D’altra parte della qualità e della fama raggiunta dal Falerno ne è prova anche il costo elevatissimo: al riguardo, molto importante è una scritta ritrovata a Pompei, incisa sul muro di una taberna, ove «Edoné fa sapere: qui si beve per 1 asse; se ne paghi 2, berrai un vino migliore; con 4, avrai vino Falerno» (CIL IV 1679).


Invitto Castrense, 
abbi propizi 
i tuoi tre dei 
cosí come li abbia tu che ora leggi.
Viva Edonè! 

Salute a chi legge.
Edonè vi dice:
Qui si beve per un asse, 

ma se me ne dai due berrai vini migliori; 
se poi me ne dai quattro 
ti faró bere del Falerno.
Viva Castrense!


Iscrizione dagli scavi di Pompei - Taberna di Edoné
www.pompei.numismaticadellostato.it/tappa03.html


Falerno, un vino il cui nome deriva da quello di un vecchio contadino proprietario di un podere nella regione del Massico, che un giorno ricevette la visita del dio Bacco, secondo una leggenda tramandataci da Silio Italico, scrittore latino del I secolo d.C., autore di Punica, il più lungo poema della letteratura latina che ci sia pervenuto, dedicato al racconto della II guerra punica tra Roma e Cartagine.
Prima di passare alla leggenda occorre ricordare i fatti storici: siamo all’incirca nel 212-211 a.C., le truppe cartaginesi si sono stanziate a Capua in attesa di rinforzi da Cartagine, oppure che altre città italiche seguano l’esempio di Capua, schierandosi contro Roma.
In questa fase della guerra Annibale, frustrato dall’accorta condotta di Fabio Massimo (il Temporeggiatore) comandante delle legioni romane, sta mettendo a ferro e fuoco l’ager Falernus; tra le file romane comincia ad emergere un effetto indesiderato della strategia di Fabio Massimo, il malcontento dovuto al senso di frustrazione; Fabio Massimo è quasi chiamato a giustificare la sua strategia e la sua tattica di attesa. Annibale sa come alimentare i sospetti contro l’avversario e risparmia dal saccheggio e dalla distruzione proprio un piccolo podere che Fabio Massimo possedeva nel Massico.

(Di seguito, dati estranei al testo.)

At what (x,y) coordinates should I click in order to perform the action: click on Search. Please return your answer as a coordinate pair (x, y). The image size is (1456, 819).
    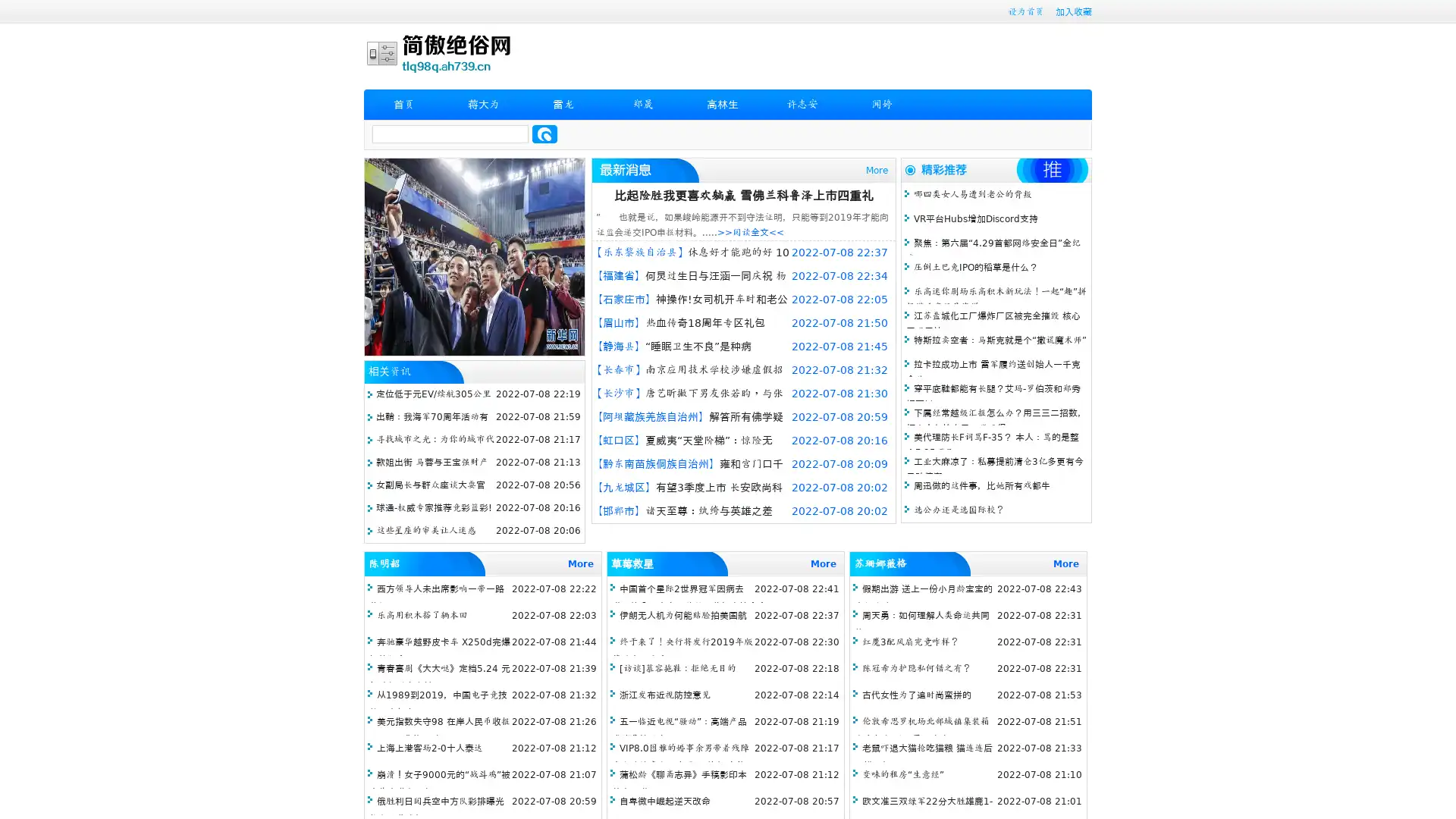
    Looking at the image, I should click on (544, 133).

Vigneto alle pendici del monte Massico

Qui si innesta da parte di Silio Italico la leggenda del Falerno con il racconto della visita del dio Bacco al vecchio Falerno.
Durante l’età dell’oro, nel corso di un non meglio precisato viaggio ai lidi estremi d’occidente, Bacco sosta presso un vecchio contadino del Massico. Ignaro della natura divina dell’ospite, Falerno lo accoglie e gli mette a disposizione tutto quanto la sua dimora può offrire con l’energia e l’entusiasmo di un giovanotto: una mensa imbandita di frutti dell’orto, latte, favi di miele, pane, e al termine l’offerta rituale delle primizie. Lieto di ciò, Bacco fa dapprima in modo che tutti i recipienti della masseria (le tazze, ma anche i secchi usati per la mungitura) si riempiano del nuovo e profumato succo dei grappoli infine si rivela nella sua natura divina.
Il racconto si chiude con la divertente immagine del vecchietto felice e ossequioso, che barcolla in preda ai fumi dell’alcool prima di cadere in un sonno profondo: l’indomani la regione si sarebbe risvegliata tutta ricoperta di folti filari di viti.